WHAT TO PRODUCE: Among the entries below, extract exactly the lines that run from the one with "For every named" through the one with "Projekte (284, 209)", both ends included.

THE DATA:

^^^^^^^^

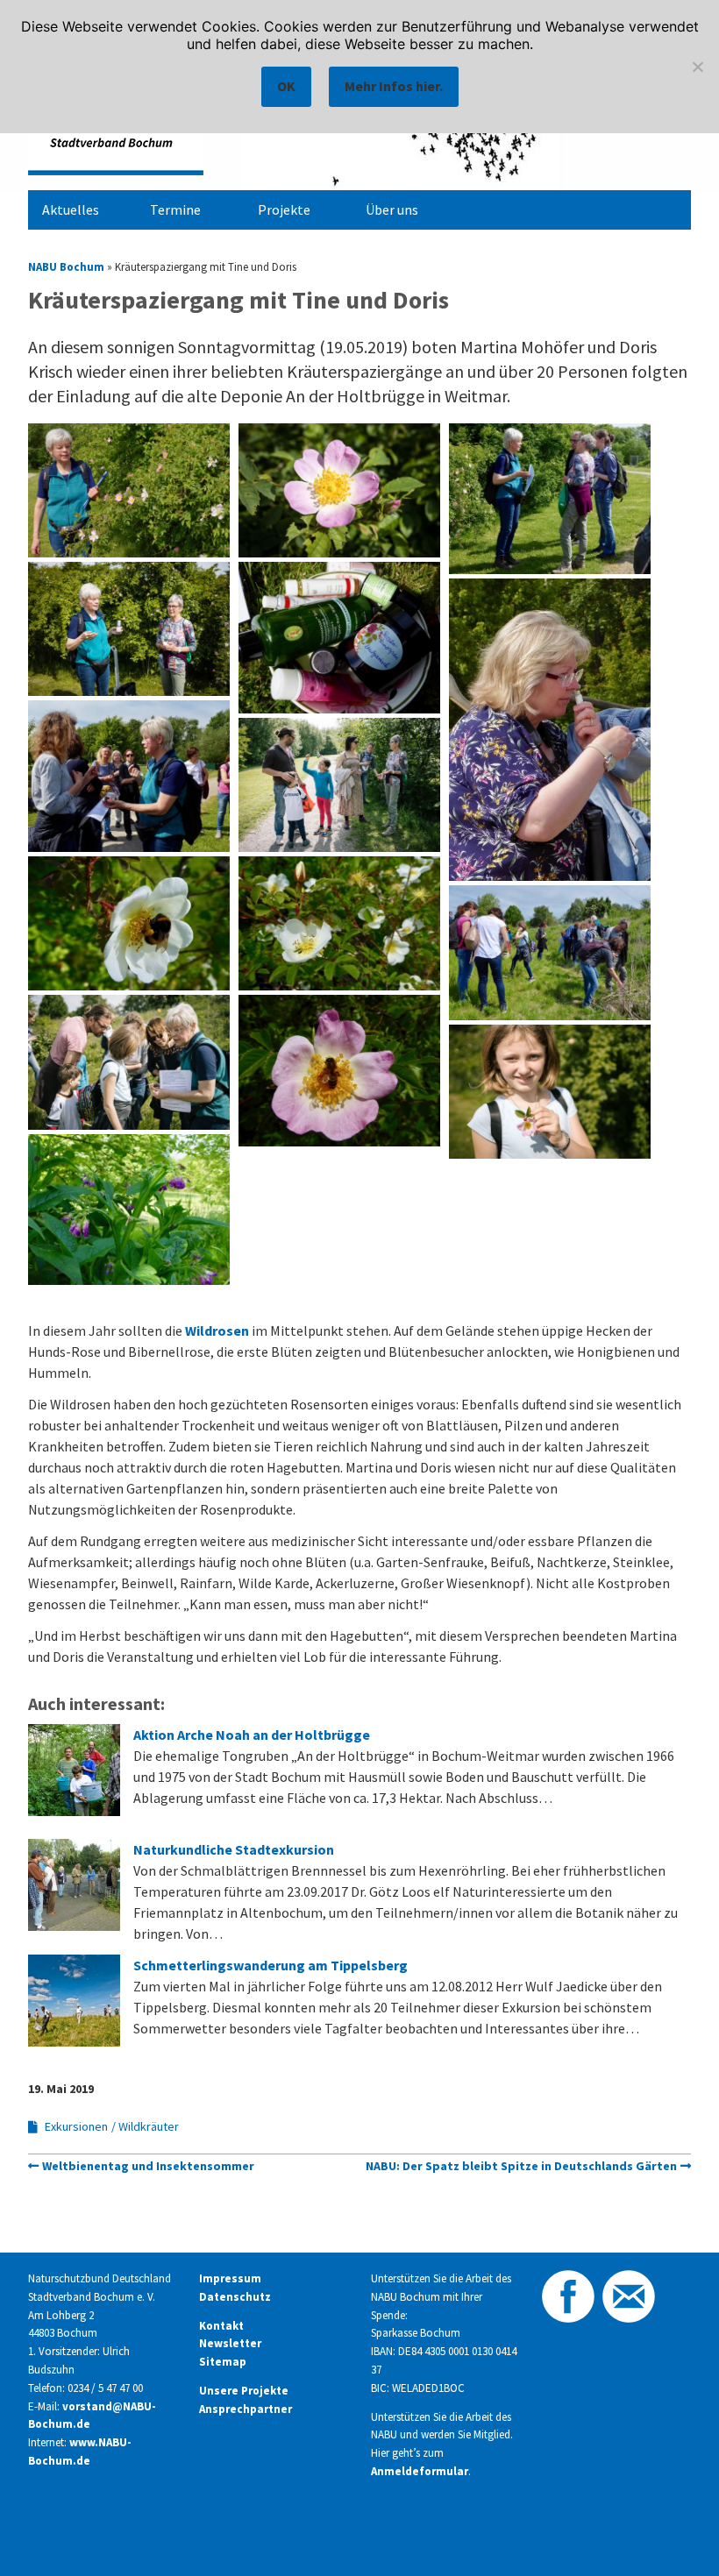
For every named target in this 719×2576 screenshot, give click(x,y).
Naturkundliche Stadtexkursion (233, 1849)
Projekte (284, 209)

^^^^^^^^

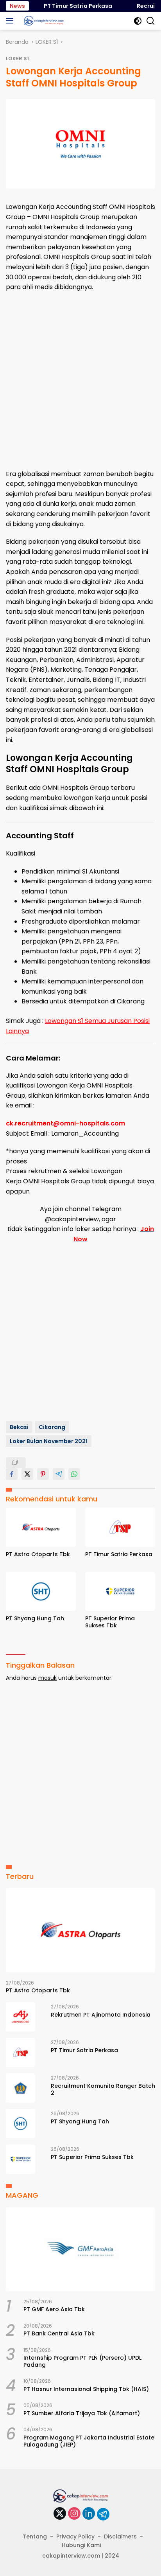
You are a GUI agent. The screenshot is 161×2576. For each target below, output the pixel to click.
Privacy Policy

^^^^^^^^

ANSWER FOR THE TASK:
For every named target in this 719×2576 screenshot, give click(x,y).
Naturkundliche Stadtexkursion (233, 1849)
Projekte (284, 209)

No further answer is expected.